Much harder was the process of saying goodbye to my host family (and my puppy).  I still vividly remember arriving in Ismayilli and meeting my host father at the park near my home, wondering who this strange man was, and trying to find my place in their home over the next few months.  Now, two years later, I feel like a member of their family, their third son (and fourth child, counting a former PCV that lived with them as well).

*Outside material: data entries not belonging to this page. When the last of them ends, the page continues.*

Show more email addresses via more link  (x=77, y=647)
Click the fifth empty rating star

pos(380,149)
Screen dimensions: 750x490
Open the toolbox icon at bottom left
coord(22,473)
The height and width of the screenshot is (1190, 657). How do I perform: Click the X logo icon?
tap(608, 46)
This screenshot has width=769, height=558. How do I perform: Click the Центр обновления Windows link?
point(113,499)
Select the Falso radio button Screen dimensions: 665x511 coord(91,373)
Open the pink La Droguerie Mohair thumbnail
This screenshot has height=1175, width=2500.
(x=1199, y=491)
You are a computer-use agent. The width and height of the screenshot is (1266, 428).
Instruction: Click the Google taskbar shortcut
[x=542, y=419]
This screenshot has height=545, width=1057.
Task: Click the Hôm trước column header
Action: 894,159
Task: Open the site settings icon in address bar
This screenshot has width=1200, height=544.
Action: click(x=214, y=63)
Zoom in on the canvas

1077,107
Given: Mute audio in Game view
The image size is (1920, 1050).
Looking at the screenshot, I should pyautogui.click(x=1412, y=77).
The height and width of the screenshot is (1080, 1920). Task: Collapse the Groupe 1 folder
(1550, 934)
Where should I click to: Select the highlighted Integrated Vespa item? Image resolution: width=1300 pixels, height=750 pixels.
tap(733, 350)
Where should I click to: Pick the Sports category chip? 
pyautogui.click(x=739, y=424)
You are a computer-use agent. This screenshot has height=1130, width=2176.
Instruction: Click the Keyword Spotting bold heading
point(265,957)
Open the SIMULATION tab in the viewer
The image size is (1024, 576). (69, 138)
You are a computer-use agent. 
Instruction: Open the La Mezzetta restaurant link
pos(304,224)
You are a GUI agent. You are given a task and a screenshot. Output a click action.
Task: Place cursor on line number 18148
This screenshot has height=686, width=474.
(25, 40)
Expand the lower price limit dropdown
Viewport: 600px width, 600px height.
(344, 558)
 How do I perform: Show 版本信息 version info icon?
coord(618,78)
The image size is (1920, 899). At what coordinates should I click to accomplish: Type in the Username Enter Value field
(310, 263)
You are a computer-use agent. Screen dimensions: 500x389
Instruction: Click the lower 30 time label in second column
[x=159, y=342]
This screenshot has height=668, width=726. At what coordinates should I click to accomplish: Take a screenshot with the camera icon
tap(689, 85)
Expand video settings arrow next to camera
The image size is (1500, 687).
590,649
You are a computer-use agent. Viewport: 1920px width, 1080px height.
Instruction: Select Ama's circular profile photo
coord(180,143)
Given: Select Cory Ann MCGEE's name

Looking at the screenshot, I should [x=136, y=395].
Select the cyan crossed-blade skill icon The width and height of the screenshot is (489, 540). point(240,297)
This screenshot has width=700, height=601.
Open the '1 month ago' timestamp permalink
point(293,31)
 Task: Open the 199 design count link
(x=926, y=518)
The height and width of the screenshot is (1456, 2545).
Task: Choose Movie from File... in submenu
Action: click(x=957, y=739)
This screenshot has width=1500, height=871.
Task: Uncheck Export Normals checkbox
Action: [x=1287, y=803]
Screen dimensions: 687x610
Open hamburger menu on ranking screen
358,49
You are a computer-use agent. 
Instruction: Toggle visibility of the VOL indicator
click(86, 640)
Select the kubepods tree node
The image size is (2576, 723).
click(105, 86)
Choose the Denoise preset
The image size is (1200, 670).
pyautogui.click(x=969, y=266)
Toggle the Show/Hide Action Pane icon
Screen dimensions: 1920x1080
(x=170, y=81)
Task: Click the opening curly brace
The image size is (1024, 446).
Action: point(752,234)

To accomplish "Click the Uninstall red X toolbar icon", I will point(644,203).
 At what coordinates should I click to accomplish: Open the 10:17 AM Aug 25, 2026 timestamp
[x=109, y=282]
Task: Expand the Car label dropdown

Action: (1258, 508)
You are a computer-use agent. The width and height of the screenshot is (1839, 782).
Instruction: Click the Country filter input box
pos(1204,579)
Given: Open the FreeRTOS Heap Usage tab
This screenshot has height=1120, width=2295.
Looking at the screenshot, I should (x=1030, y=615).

As a present, I gave them an electronic photo album with a flash drive of all the pictures I've taken of the family from my service.    We then spent the evening looking through the pictures, remembering each event that we shared.

A few days before I left Ismayilli, I celebrated my birthday.  I have now been fortunate to have had three birthdays in Azerbaijan, each one special in its own way.  The first fell during PST, and the other volunteers from Xirdalan all came over and they cooked a fantastic spaghetti meal that we had been craving since we arrived.  My second was a small dinner (well, small in number of people, large in amount of food) with my host parents, and my host mother baked me a fantastic cake.  This third time was also with the host family, and my host brother made a special trip out to Ismayilli to share it with me.  The day after my birthday, a number of the boys from the Ismayilli softball team stopped by to wish me well, and one of them surprised me with a framed photo collage of pictures he'd copied from Facebook of the team.

As it is Thanksgiving, and while I sit alone in a hostel in Istanbul, I know that I have been fortunate in my life.  I would not have completed my Peace Corps service without the friends and family I have found in this country, nor those back home who I still love and am excited to see again in just a few weeks.  I am immensely thankful for you all.   Happy Thanksgiving and Cox Sag Olun.